Rektor Universitas Dwijendra, Dr. Gede Sedana ditempat terpisah mengkritisi kebijakan tersebut. Menurutnya, pemerintah memiliki kewajiban menjamin kesehatan seluruh warga negara tanpa memandang golongan dan strata sosial. 

"Pandemi Covid 19 ini harus diatasi secara simultan dan serentak sebagai suatu gerakan nasional, sehingga tidak ada lagi warga masyarakat belum atau tidak mendapatkan akses untuk vaksinasi. Akan sia-sia saja jika masih ada warga yang belum vaksinansi karena penularan akan bisa saja terjadi lagi di antara mereka yang belum divaksin. Oleh karena itu, masyarakat jangan dibeda-bedakan lagi untuk vaksinasi, mengingat COVID-19 dapat menyerang siapa saja tanpa memandang perbedaan golongan," tegasnya.

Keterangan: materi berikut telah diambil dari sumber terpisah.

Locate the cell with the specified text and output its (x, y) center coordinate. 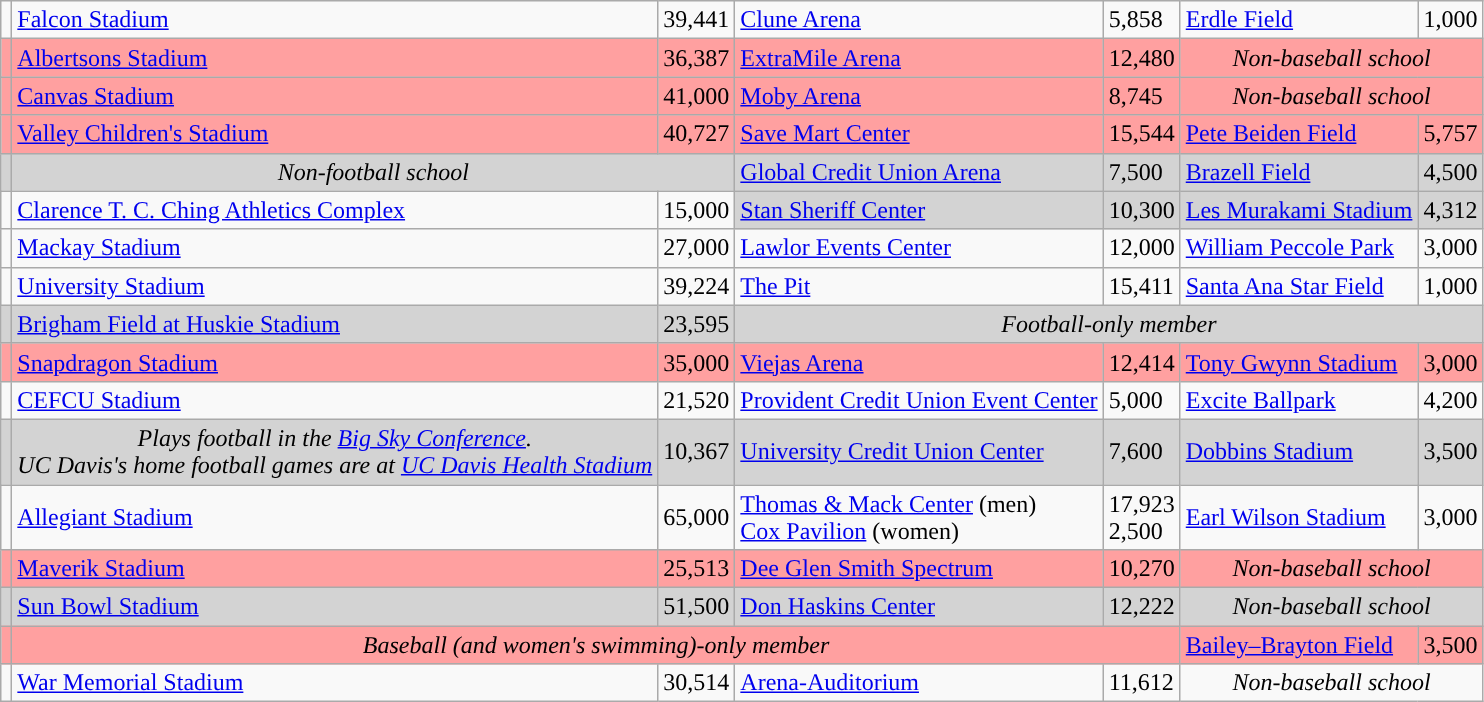
Thomas & Mack Center (men)Cox Pavilion (women) (919, 516)
51,500 (696, 607)
Viejas Arena (919, 362)
Mackay Stadium (335, 248)
Brazell Field (1299, 172)
21,520 (696, 400)
Non-football school (374, 172)
Plays football in the Big Sky Conference.UC Davis's home football games are at UC Davis Health Stadium (335, 452)
7,600 (1142, 452)
Football-only member (1109, 324)
Tony Gwynn Stadium (1299, 362)
Moby Arena (919, 96)
Clune Arena (919, 20)
Dobbins Stadium (1299, 452)
10,367 (696, 452)
5,858 (1142, 20)
ExtraMile Arena (919, 58)
15,411 (1142, 286)
Excite Ballpark (1299, 400)
Provident Credit Union Event Center (919, 400)
10,300 (1142, 210)
The Pit (919, 286)
12,222 (1142, 607)
Maverik Stadium (335, 569)
12,414 (1142, 362)
25,513 (696, 569)
Global Credit Union Arena (919, 172)
Arena-Auditorium (919, 683)
Les Murakami Stadium (1299, 210)
Snapdragon Stadium (335, 362)
Bailey–Brayton Field (1299, 645)
4,200 (1450, 400)
35,000 (696, 362)
65,000 (696, 516)
CEFCU Stadium (335, 400)
Clarence T. C. Ching Athletics Complex (335, 210)
39,441 (696, 20)
10,270 (1142, 569)
Baseball (and women's swimming)-only member (596, 645)
27,000 (696, 248)
Erdle Field (1299, 20)
12,480 (1142, 58)
Dee Glen Smith Spectrum (919, 569)
Brigham Field at Huskie Stadium (335, 324)
Falcon Stadium (335, 20)
War Memorial Stadium (335, 683)
17,9232,500 (1142, 516)
30,514 (696, 683)
University Credit Union Center (919, 452)
11,612 (1142, 683)
Stan Sheriff Center (919, 210)
41,000 (696, 96)
Allegiant Stadium (335, 516)
8,745 (1142, 96)
Pete Beiden Field (1299, 134)
7,500 (1142, 172)
4,500 (1450, 172)
36,387 (696, 58)
Lawlor Events Center (919, 248)
Earl Wilson Stadium (1299, 516)
5,000 (1142, 400)
Canvas Stadium (335, 96)
15,000 (696, 210)
5,757 (1450, 134)
23,595 (696, 324)
Albertsons Stadium (335, 58)
Valley Children's Stadium (335, 134)
Santa Ana Star Field (1299, 286)
Don Haskins Center (919, 607)
University Stadium (335, 286)
Sun Bowl Stadium (335, 607)
Save Mart Center (919, 134)
39,224 (696, 286)
12,000 (1142, 248)
15,544 (1142, 134)
40,727 (696, 134)
William Peccole Park (1299, 248)
4,312 (1450, 210)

Namun ia mempersilahkan, jika ada masyarakat memutuskan vaksinasi secara mandiri. Hanya saja, ia kembali mengingatkan pemerintah tentang kewajiban memenuhi unsur kesehatan bagi seluruh lapisan masyarakat. 

"Kesehatan merupakan bagian dari hak asasi manusia dan diatur di dalam Undang-Undang Dasar kita. Misalnya pada Pasal 28 H ayat (1) UUD 1945 menyatakan bahwa setiap orang berhak hidup sejahtera lahir dan batin, bertempat tinggal, dan mendapatkan lingkungan hidup yang baik dan sehat serta berhak memperoleh pelayanan kesehatan," bebernya. 

"Selain itu, pada Pasal 34 ayat 3 dinyatakan bahwa Negara bertanggung jawab atas penyediaan fasilitas pelayanan kesehatan dan fasilitas pelayanan umum yang layak," pungkas Sedana.